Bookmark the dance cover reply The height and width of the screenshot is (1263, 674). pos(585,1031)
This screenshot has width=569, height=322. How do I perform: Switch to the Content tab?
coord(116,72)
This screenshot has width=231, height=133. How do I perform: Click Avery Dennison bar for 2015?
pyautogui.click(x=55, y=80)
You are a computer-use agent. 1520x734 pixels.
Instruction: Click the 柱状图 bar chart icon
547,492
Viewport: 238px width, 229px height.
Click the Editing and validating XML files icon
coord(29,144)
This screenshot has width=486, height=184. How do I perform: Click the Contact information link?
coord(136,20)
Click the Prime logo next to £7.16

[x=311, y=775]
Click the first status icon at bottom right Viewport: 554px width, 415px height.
-.-.-
# TASK REQUIREMENTS:
For this exercise, restate each of the entries without any deviation.

# SOLUTION FOR THIS EXERCISE:
Bookmark the dance cover reply The height and width of the screenshot is (1263, 674). pos(585,1031)
This screenshot has width=569, height=322. How do I perform: Switch to the Content tab?
coord(116,72)
This screenshot has width=231, height=133. How do I perform: Click Avery Dennison bar for 2015?
pyautogui.click(x=55, y=80)
You are a computer-use agent. 1520x734 pixels.
Instruction: Click the 柱状图 bar chart icon
547,492
Viewport: 238px width, 229px height.
Click the Editing and validating XML files icon
coord(29,144)
This screenshot has width=486, height=184. How do I perform: Click the Contact information link?
coord(136,20)
Click the Prime logo next to £7.16

[x=311, y=775]
Click the first status icon at bottom right Viewport: 554px width, 415px height.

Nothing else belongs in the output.